Now to put that in some sort of perspective, 80,000 pounds, well that sounds like a fair amount, in the first two and a half years of the war we do start making gunpowder. Obviously all of the colonies put out requests to their citizens, “If you can make gunpowder, please do it,” and if you say, “Well I don’t know how,” they actually print instructions for you to tell you how to do it and people respond. Americans will produce roughly 115,000 pounds of gunpowder for our defense.
But during that same period of time we receive from France, and I want to make clear I said receive, not buy, we are paying for some of it but not all of it. France is loaning us a lot of money. We receive from France about 1.7 million pounds of gunpowder. So you can see what we’re producing is next to nothing. In fact, by war’s end, some 90% of the gunpowder we will use in our fight against England will have come from France.
Harmony: This must have been a tremendous problem throughout the Revolution coming by gunpowder. You can’t have a war without gunpowder.
Ron: Absolutely. Yea, and to compound the problem, gunpowder doesn’t store forever because the potassium nitrate is a salt, it will absorb moisture and once that happens your gunpowder is ruined. So generally potassium nitrate gunpowder will store in wooden barrels which is generally how we do it, it will store somewhere between maybe three and five years. Beyond that it starts becoming useless. It won’t work at all actually. If it’s calcium nitrate, which they used in Europe for quite a while, you can only expect about three months out of that because calcium nitrate absorbs moisture easily.
Harmony: Do we see Washington or any other leaders writing about the problem of the shortage of gunpowder?
Ron: Yes, yes we do. In fact when Washington takes command the Army around Boston in ’75, in the summer of ’75, which was the New England Army basically holding the British in Boston, he writes Congress two facts that I found interesting.

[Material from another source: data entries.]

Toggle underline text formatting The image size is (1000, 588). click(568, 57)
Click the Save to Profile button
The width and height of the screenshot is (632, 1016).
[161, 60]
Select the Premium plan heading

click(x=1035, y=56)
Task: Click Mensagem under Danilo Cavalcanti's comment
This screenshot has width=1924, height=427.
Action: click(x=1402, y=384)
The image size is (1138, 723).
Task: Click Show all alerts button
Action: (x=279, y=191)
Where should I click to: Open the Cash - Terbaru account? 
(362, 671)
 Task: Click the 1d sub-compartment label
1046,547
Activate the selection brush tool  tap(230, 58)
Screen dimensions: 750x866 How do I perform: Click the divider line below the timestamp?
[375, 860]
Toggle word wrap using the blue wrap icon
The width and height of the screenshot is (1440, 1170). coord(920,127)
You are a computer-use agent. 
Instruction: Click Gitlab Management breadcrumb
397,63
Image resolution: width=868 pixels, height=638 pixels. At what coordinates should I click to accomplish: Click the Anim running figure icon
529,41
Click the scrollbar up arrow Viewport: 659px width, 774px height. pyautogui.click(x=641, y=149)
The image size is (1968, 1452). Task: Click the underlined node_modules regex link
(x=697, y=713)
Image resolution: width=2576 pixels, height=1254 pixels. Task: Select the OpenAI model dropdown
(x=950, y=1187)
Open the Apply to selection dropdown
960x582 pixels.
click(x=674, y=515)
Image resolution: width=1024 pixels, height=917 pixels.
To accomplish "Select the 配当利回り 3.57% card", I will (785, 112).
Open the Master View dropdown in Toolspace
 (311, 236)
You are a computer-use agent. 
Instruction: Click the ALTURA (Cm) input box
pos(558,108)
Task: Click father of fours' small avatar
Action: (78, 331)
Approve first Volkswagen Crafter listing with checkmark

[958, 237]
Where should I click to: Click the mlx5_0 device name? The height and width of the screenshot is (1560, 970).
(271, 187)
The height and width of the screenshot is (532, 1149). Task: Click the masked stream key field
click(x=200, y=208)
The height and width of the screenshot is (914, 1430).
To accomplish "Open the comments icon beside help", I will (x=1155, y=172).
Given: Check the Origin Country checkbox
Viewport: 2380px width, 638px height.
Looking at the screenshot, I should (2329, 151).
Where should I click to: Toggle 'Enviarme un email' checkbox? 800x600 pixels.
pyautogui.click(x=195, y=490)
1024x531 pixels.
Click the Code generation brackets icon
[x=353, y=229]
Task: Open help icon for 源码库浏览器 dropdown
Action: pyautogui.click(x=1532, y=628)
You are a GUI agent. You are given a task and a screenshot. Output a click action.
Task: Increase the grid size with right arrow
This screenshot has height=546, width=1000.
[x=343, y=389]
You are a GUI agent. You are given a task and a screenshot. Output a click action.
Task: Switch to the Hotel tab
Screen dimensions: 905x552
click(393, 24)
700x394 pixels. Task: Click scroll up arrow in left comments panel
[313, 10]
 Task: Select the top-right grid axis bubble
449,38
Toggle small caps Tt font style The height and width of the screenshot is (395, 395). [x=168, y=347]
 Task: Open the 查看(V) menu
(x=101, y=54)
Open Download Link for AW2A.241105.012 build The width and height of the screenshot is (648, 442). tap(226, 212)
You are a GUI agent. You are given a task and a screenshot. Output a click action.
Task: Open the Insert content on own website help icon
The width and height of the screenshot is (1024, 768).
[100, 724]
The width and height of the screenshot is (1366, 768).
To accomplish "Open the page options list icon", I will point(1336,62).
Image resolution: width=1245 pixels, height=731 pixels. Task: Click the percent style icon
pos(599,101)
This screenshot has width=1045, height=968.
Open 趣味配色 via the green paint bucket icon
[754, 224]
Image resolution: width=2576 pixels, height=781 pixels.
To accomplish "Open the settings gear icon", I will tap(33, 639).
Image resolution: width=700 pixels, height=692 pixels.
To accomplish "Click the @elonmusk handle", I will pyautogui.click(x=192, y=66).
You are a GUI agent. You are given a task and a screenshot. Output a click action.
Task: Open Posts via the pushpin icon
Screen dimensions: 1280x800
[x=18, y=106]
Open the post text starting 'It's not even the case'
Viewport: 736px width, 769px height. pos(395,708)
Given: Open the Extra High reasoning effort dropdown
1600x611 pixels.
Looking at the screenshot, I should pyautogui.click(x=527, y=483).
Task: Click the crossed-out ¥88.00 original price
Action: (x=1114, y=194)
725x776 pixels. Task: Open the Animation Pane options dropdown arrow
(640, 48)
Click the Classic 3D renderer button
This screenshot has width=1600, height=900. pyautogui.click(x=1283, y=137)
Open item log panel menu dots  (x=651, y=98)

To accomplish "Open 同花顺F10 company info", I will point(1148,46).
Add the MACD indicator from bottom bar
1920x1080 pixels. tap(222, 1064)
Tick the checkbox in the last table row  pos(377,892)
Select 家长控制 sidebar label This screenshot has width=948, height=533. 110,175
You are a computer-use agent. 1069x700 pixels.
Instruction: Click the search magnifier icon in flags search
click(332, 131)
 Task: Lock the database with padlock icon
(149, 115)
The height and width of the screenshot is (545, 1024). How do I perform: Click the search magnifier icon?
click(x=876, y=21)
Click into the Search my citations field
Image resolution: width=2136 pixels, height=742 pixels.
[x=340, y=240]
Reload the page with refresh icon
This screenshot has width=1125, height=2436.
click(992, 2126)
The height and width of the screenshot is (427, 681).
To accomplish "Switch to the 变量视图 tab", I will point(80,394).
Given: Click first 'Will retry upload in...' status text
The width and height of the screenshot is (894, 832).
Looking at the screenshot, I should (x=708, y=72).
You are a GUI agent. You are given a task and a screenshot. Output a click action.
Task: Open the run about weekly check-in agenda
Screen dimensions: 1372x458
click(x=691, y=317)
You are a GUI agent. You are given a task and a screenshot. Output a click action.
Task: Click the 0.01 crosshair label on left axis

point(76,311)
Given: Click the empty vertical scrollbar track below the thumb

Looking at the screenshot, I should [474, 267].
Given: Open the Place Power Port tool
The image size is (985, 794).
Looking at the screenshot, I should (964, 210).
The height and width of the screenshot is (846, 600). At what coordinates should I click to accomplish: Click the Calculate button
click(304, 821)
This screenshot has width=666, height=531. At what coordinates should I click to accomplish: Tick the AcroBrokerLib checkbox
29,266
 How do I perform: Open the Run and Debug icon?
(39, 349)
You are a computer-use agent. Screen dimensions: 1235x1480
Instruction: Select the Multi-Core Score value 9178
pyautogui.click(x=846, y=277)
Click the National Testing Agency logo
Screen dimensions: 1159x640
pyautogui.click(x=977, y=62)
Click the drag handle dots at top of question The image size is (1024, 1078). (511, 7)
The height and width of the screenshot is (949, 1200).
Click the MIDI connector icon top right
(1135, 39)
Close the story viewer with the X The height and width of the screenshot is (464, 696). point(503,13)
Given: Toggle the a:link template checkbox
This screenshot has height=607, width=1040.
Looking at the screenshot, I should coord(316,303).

One is that of the many they had there, 15% of them didn’t have a weapon. Which to me is a good indication that not everyone in the colonies owned a weapon. The assumption is because militia laws say, “Every free male, free able bodied male, needs to be in the militia if he’s 16 years old or up to 60,” leads us to believe then that every male has a gun; that’s the law. But the reality of it was, no, not everybody owned a gun. I don’t think it was a lot that didn’t own a gun, but 15 or 20% I think would be a fairly good guess as to how many men did not have guns and his letter is a good indication of that.
But the other thing that he wrote which I find incredibly fascinating is that he had available for that entire Army: 34 barrels of gunpowder. Now a barrel of gunpowder is 100 pounds so he had literally 3,400 pounds of gunpowder. That was enough gunpowder to allow every man in his Army seven rounds and that meant no gunpowder for any cannons whatsoever. Had the British known that, had General Howell known that in Boston that Washington had no gunpowder, he could have attacked and the war could have ended right there because we had no gunpowder to fight with. Fortunately the British didn’t know that and we do start getting gunpowder very quickly. We send our privateers down to the West Indies to purchase. There’s a desperate need to gunpowder.
Harmony: Such an interesting idea to think about when you think about the revolution, there’s so many components to it that are economical and functional and practical. You’ve given us such an interesting window into the operation of war.
Thank you so much for coming by today.
Ron: Thank you. Thank you. Appreciate it.